What this task involves - Output a character-exact copy of the data, images removed.

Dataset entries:

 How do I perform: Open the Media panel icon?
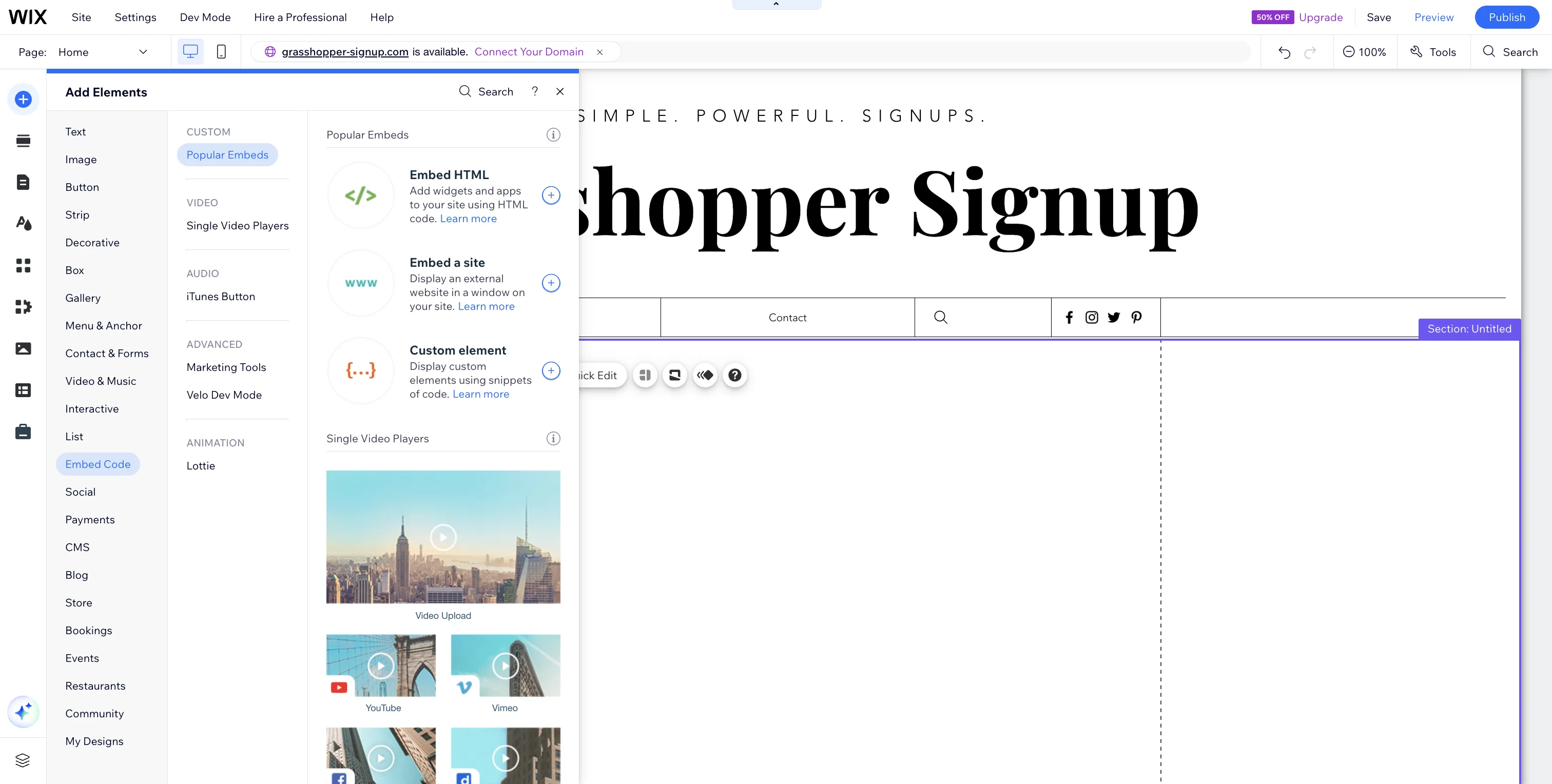(x=23, y=348)
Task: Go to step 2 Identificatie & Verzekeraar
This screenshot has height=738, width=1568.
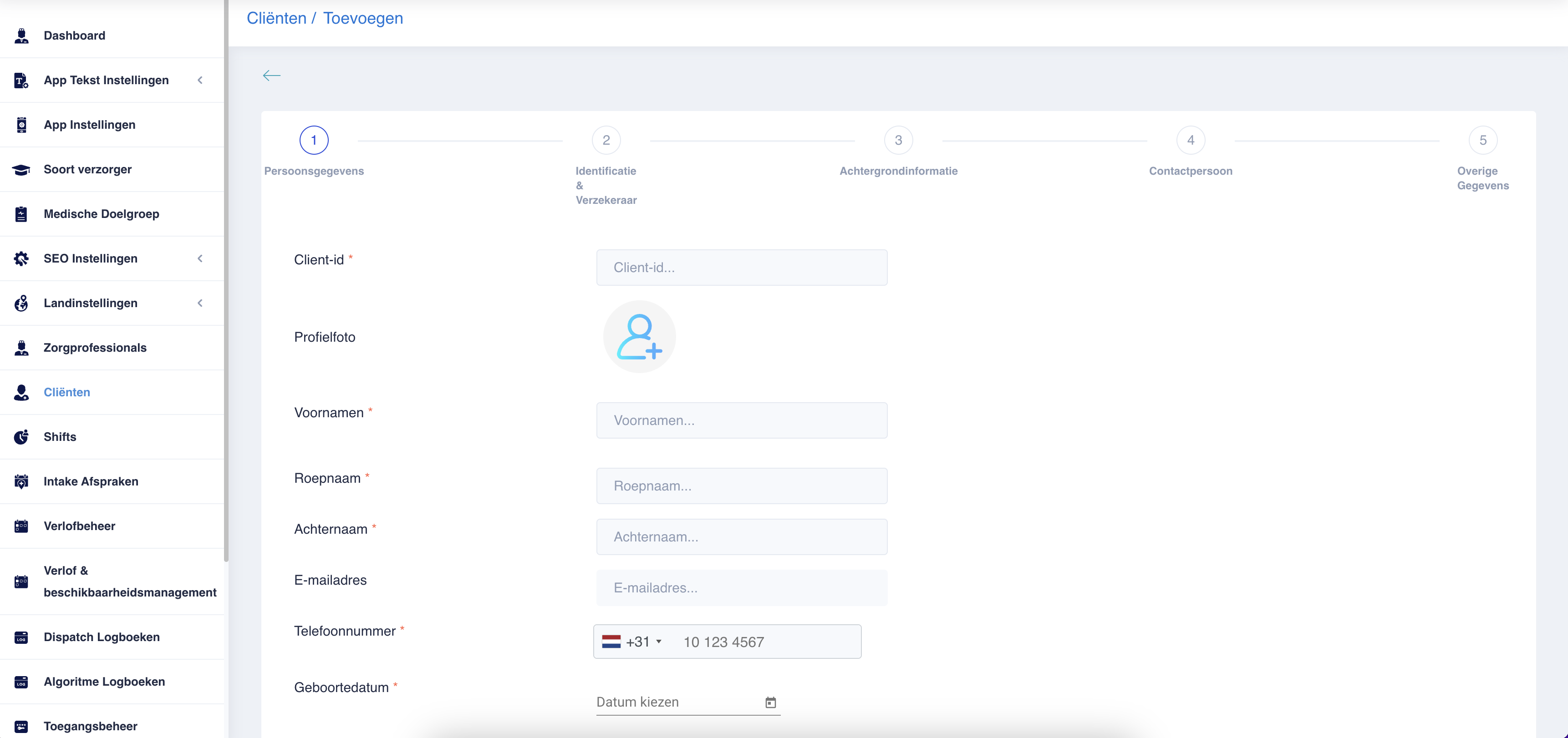Action: 606,141
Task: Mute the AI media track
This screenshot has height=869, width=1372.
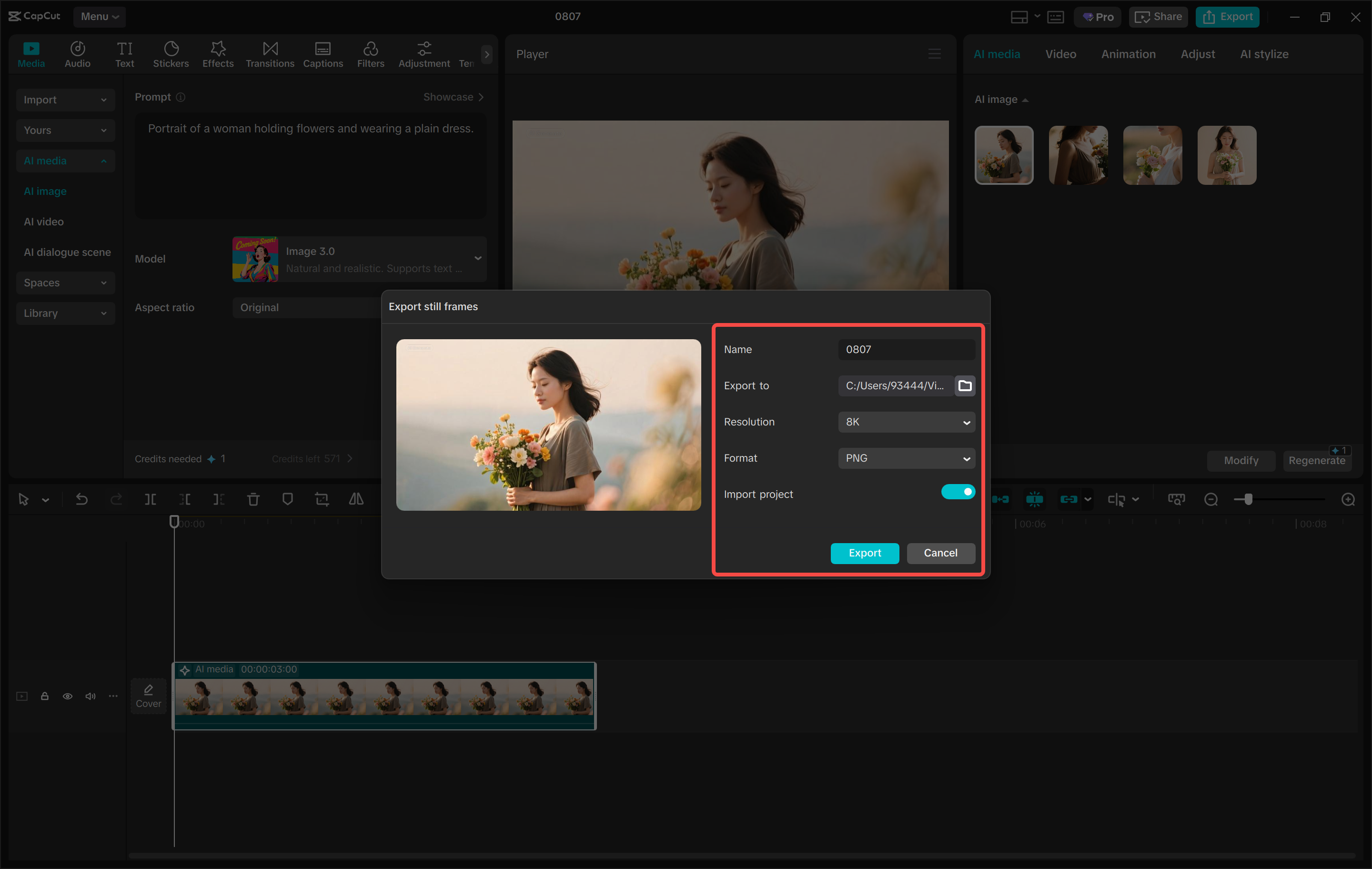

Answer for this exercise -
 How do I perform: Open the Media panel icon?
(x=23, y=348)
Task: Go to step 2 Identificatie & Verzekeraar
This screenshot has height=738, width=1568.
Action: 606,141
Task: Mute the AI media track
This screenshot has height=869, width=1372.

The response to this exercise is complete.